(ENTRIES PROVIDED):
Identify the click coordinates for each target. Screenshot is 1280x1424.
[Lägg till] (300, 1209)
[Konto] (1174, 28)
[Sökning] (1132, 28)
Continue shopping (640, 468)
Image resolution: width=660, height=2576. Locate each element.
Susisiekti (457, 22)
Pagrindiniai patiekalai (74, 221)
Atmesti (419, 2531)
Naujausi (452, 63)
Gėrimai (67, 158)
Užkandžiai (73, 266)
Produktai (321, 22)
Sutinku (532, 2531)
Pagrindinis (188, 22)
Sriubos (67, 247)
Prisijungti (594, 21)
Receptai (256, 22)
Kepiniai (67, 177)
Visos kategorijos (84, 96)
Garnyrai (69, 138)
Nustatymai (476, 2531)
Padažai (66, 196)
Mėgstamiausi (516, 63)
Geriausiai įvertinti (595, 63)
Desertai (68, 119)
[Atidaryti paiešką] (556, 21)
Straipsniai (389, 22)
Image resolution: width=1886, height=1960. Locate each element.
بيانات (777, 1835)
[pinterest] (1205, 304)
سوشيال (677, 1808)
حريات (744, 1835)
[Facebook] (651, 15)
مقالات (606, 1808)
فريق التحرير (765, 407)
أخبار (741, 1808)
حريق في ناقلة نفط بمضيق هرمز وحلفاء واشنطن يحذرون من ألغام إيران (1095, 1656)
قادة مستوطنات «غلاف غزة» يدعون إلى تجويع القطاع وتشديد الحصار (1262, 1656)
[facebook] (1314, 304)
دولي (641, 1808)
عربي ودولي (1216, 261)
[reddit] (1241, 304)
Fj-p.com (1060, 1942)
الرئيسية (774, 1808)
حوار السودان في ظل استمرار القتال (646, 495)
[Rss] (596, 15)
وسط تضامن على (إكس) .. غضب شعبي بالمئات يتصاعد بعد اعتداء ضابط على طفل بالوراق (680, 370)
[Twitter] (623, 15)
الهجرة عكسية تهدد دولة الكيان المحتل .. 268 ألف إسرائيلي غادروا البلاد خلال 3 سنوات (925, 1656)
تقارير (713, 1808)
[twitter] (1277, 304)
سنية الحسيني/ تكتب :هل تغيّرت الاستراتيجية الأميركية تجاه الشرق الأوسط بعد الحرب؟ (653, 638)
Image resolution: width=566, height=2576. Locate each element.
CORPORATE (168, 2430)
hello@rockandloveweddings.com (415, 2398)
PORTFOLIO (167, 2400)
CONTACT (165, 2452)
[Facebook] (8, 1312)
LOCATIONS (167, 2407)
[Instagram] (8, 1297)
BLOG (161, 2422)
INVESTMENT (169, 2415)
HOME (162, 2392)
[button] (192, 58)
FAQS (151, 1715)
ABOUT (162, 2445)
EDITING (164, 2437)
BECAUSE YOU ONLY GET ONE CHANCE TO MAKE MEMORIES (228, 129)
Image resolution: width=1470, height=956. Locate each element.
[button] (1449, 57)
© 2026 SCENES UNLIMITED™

(TASK DETAILS): Return exactly the lines above from the line that has "حوار السودان في ظل استمرار القتال (646, 495)" through the line that has "تقارير (713, 1808)", inclusive, and nothing else.

(WRITTEN SOLUTION):
حوار السودان في ظل استمرار القتال (646, 495)
[Rss] (596, 15)
وسط تضامن على (إكس) .. غضب شعبي بالمئات يتصاعد بعد اعتداء ضابط على طفل بالوراق (680, 370)
[Twitter] (623, 15)
الهجرة عكسية تهدد دولة الكيان المحتل .. 268 ألف إسرائيلي غادروا البلاد خلال 3 سنوات (925, 1656)
تقارير (713, 1808)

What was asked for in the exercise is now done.